Broadcaster: BBC 2
Review by Amy Evans
As we uncover more about our genome, the more we are identifying genes associated with different diseases. In this excellent hour-long documentary Should I test my genes: the price of life? film-maker Adam Wishart meets several people who may (or may not) have a genetic predisposition to a range of different conditions. Although the documentary does not go into much detail about the underlying molecular genetics of the diseases covered, this is a good programme to watch for anyone doing genetics modules that cover human genetics and/or any bioethics modules.
The broad range of topics covered include (with timings for useful clips):
- Overview of the human genome project and potential for genetic medicine (1 min, starting at 1:20)
- Preimplantation Genetic Diagnosis (PGD) (1:47, starting at 23:05)
- Cystic fibrosis (3 mins, starting at 24:57)
- Huntington’s Disease (4:24, starting at 09:00)
- Effects of chromosome translocations (1 min, starting at 22:07)
- Breast cancer (4:45, spliced from two sections starting at 05:33 and 17:00)
- Familial hypercholesterolaemia (4:42, starting at 36:19)
- Sickle cell anaemia (5:24, starting at 40:56)
- ‘23 and me’ genetic test ( 5 mins, spliced from two sections starting at 07:17 and 54:33)
Throughout the documentary, Wishart not only talks to families affected by the various genetic diseases, but also adds his own personal experience. For example, he has to decide if he wants to undergo genetics after his mother, and many other members of his family, had been affected by cancer.
It is really useful to see how the different diseases affect the families, and why families may or may not want to be tested. Testing could take away their fears or make things worse. Testing might also pave the way for preimplantation genetic diagnosis when trying for children (the PGD process is shown in this clip).
Although many people see PGD as a good thing, stopping children being born with a disease, this view is not universal. for example, Professor Michael Baum, one of the world’s leading cancer experts, disagrees with this view. Baum believes that these disease genes may be being co-expressed with other, evolutionary beneficial, genes and thus by selecting embryos that do not contain these genes they may not also contain genes that are of high value.

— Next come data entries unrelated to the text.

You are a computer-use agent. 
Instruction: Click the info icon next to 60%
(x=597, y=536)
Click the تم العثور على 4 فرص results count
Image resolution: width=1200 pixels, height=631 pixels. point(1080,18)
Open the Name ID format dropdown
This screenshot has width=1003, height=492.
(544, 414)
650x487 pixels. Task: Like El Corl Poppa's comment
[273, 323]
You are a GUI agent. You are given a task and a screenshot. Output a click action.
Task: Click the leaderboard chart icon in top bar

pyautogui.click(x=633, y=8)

Although the information given on the genetic diseases is fairly basic, it is still useful to watch for a bit of light revision when studying human genetic disease. Many of the people interviewed decide to be tested, however some people regret this decision, others don’t trust the tests. Wishart tests his genes and finds out that he does not have the mutation tested for, this is then explained, by the genetic counsellor, that his risk is lower (however this does not mean he will not get cancer).
Wishart also decides to try the commercial genetic tests which can be purchased online, from the company ‘23 and me’ which is useful to see how the commercial tests compare with the NHS testing in terms of support and information given.

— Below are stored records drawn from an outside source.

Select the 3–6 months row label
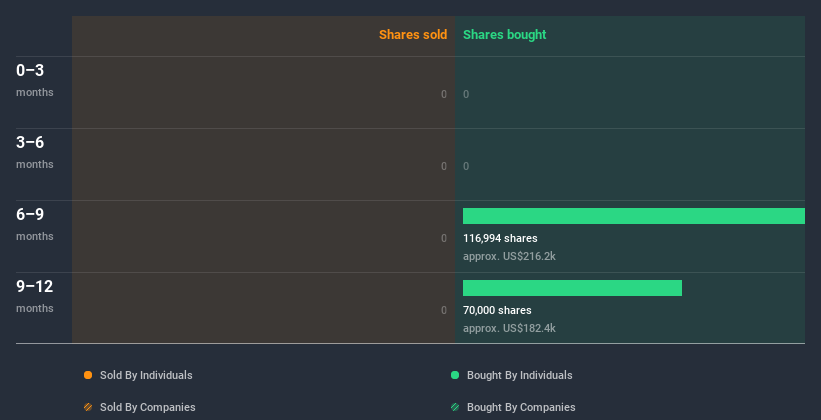 click(x=35, y=152)
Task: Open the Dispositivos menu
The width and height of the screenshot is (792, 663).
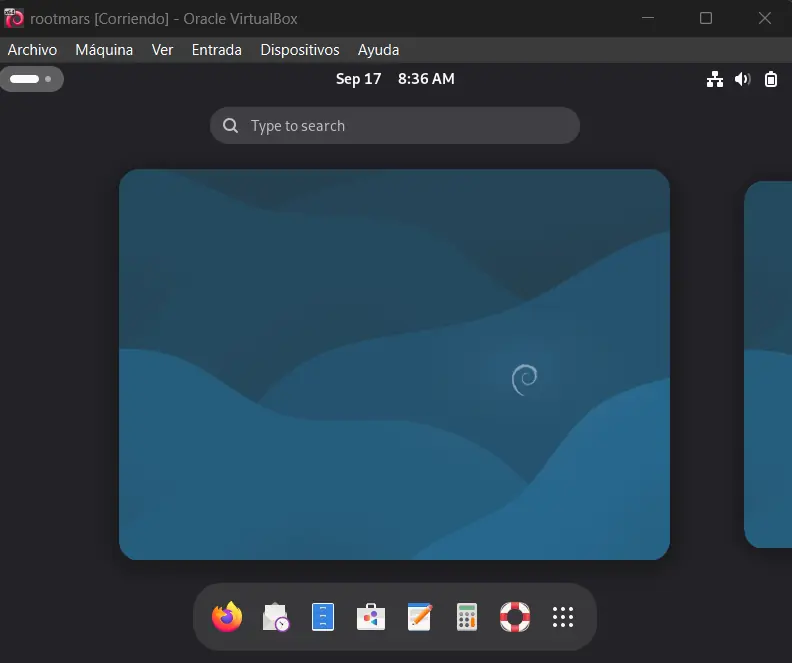Action: 300,50
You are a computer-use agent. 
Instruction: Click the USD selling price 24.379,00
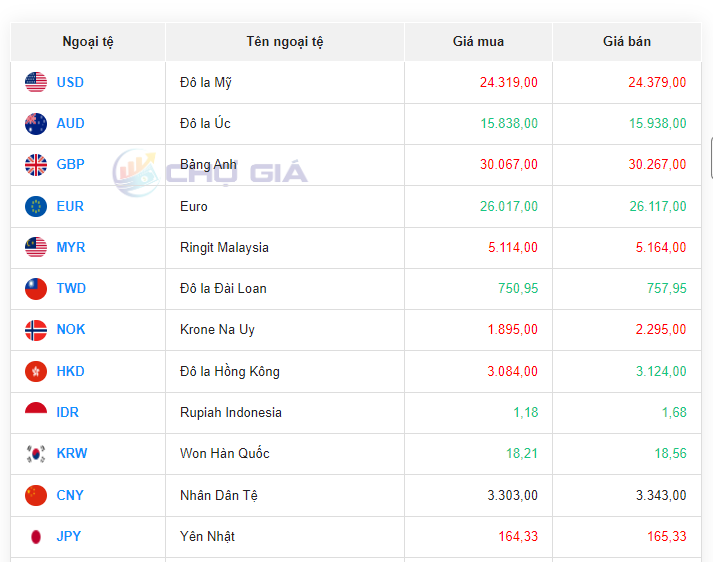click(x=657, y=83)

Wishart criticises many primary care trusts for only considering the short term costs of genetic testing and not the long term benefits, both in terms of health of patients and cost-wise. However, with the NHS putting a large amount of funding into these services each year, and projects such as the 100,000 genomes project starting, this new era of genetic medicine is showing an increase in the use and knowledge of genetic diseases and prevention of these diseases.
Overall this is a good documentary if you are interesting in how genetic medicine is used and the ethics involved when undergoing genetic testing. Further reading may be required to find out more about the different genetic diseases but the documentary gives a basic overview of the conditions discussed.